O ponto central é o fato gerador da importação, que se aperfeiçoa com o registro da declaração de importação após a chegada dos produtos, conforme precedentes do Superior Tribunal de Justiça. Se a importação ocorre enquanto pende a análise do pedido tempestivo, a decisão reconheceu que os efeitos da resolução podem alcançar as mercadorias já desembaraçadas.
É preciso ajuizar mandado de segurança?
No caso concreto, a empresa recorreu ao mandado de segurança, adequado quando há direito líquido e certo demonstrável por prova documental. O protocolo do pedido antes da importação e a comprovação da inexistência de similar nacional funcionam como prova pré-constituída, viabilizando o rito. A via judicial, contudo, deve ser avaliada caso a caso.

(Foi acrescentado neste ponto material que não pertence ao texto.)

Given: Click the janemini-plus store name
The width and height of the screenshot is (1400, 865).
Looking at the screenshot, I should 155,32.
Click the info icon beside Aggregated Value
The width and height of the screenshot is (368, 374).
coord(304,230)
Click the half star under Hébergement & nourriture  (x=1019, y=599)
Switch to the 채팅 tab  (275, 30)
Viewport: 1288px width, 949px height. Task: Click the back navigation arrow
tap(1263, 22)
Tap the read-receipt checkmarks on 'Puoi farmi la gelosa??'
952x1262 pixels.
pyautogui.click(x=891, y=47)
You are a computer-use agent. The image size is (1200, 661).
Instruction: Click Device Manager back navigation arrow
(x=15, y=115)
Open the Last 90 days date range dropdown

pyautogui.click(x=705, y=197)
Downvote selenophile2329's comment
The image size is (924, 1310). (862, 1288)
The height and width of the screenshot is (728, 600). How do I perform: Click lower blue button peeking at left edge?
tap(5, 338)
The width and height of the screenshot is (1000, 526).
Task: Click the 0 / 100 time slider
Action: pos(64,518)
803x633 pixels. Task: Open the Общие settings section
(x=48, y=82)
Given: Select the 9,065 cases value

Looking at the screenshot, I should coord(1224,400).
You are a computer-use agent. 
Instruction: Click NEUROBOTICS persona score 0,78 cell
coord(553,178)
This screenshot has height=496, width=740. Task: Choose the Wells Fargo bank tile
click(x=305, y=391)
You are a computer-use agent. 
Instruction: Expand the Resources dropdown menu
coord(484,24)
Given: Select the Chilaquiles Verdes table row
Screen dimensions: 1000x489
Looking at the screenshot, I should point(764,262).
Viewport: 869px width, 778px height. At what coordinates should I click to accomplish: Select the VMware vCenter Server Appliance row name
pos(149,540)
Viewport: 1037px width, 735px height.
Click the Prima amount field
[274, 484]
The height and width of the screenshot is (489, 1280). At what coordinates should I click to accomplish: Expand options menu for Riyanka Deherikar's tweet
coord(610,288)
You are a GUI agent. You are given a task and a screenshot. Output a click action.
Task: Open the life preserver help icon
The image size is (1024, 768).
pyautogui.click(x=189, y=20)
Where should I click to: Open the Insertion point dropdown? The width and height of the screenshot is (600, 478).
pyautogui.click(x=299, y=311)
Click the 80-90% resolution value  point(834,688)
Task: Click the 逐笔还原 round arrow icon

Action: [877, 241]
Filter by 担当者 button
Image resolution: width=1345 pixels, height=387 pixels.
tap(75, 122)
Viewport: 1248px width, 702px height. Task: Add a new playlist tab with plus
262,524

O imposto recolhido durante a análise pode ser recuperado?
Se a renovação do ex-tarifário for concedida e a decisão reconhecer a extensão do benefício às cargas do período, o imposto pago a maior pode, em tese, ser objeto de restituição ou compensação. Recomenda-se segregar os recolhimentos vinculados a pedidos pendentes para preservar essa via.
A tese já está consolidada nos tribunais?
Não. Trata-se de decisão de primeiro grau, sujeita a revisão pelo Tribunal Regional Federal da 3ª Região. A jurisprudência sobre a extensão temporal do ex-tarifário ainda se forma, de modo que cada operação exige análise específica e acompanhamento da evolução do entendimento.
A demora administrativa deixou de ser um custo inevitável do comércio exterior. Ao reconhecer efeitos ao pedido tempestivo, a decisão de Santos devolve ao importador diligente uma proteção que a lentidão do Estado havia suprimido, condicionando o benefício não à data da resolução, mas ao momento em que a empresa cumpriu a sua parte.